DEC Commissioner Basil Seggos encourages residents to follow safety measures including wearing brightly colored clothing like blaze-orange, pink or other clearly visible colors during the fall and winter to be seen more easily from far distances, according to the DEC.
“Data from hunting-related shooting incidents show us hunters that wear hunter orange are seven times safer,” Seggos said in a statement. “If it makes sense for hunters, it makes sense for other outdoor enthusiasts as well.”
Forest rangers, Environmental Conservation police and other rescue personnel can find outdoor enthusiasts more easily when they are dressed in bright colors when visitors become lost, sick or injured while in the field, according to the DEC. Pet owners should dress their dogs in blaze-orange and be on a leash at all times, which can give them peace of mind, according to the DEC.
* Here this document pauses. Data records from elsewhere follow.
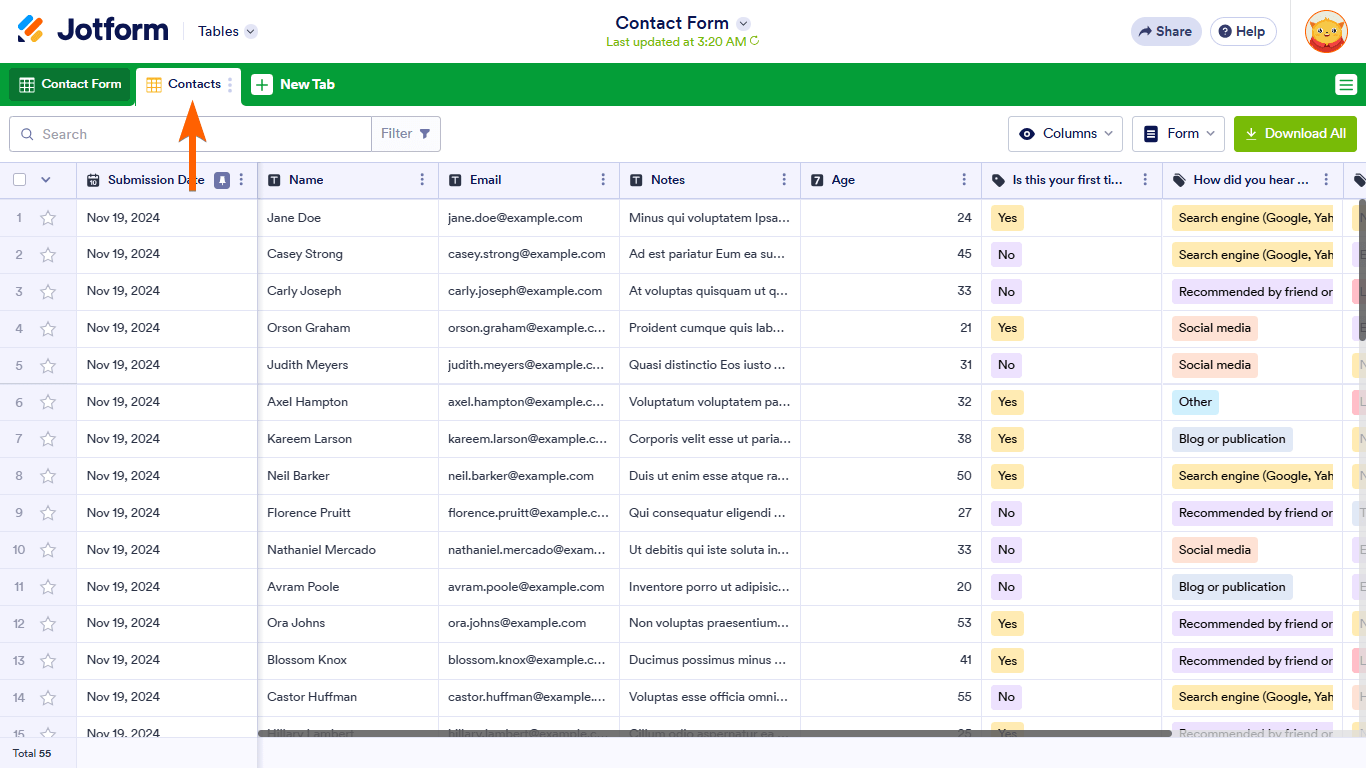
Task: Click the Download All button
Action: click(1295, 134)
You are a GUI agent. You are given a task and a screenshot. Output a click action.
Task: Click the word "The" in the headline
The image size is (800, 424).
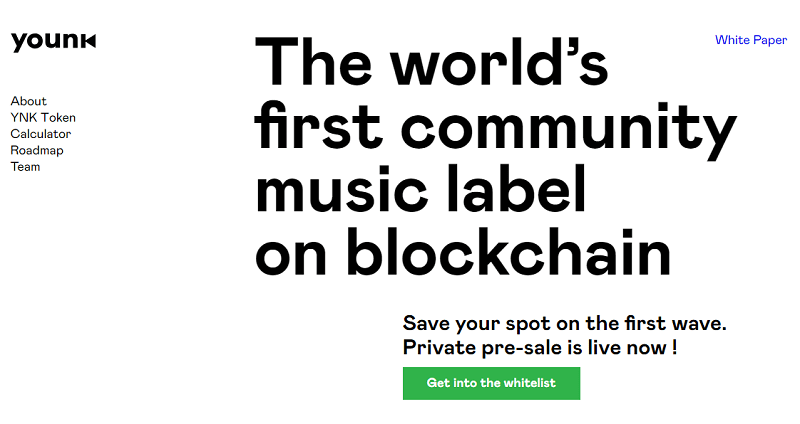(x=314, y=62)
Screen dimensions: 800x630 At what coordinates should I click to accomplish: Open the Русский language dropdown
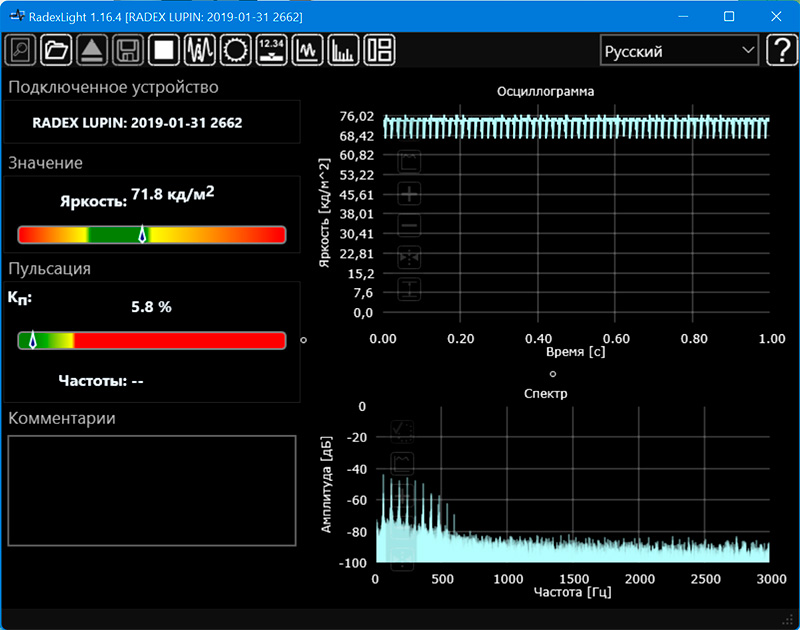click(679, 51)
Trapping seasons are open throughout the fall and early winter and are used for many species including foxes or coyotes, according to the DEC. Trapping is highly regulated and the regulations are strongly enforced.
Trappers have to take an educational course before getting a license. The DEC works closely with members of the trapping community to encourage techniques, which minimize risk to nontarget wildlife and other animals such as dogs, according to the DEC.
Hunting is among the most popular forms of wildlife recreation in the state and it draws about 700,000 residents and more than 50,000 out-of-state residents, according to the DEC. Hunting is safe and an important economic outdoor pursuit, which helps to balance wildlife populations, promote family traditions and foster an understanding and respect for the environment.
Hikers need to be aware of potentially meeting hunters carrying firearms or archery equipment while hiking on trails and they are encourage to recognize hunters are fellow outdoor enthusiasts with a legal right to participate in these activities on Forest Preserve and Conservation Easement lands, according to the DEC. Hunting accidents involving nonhunters are extremely rare.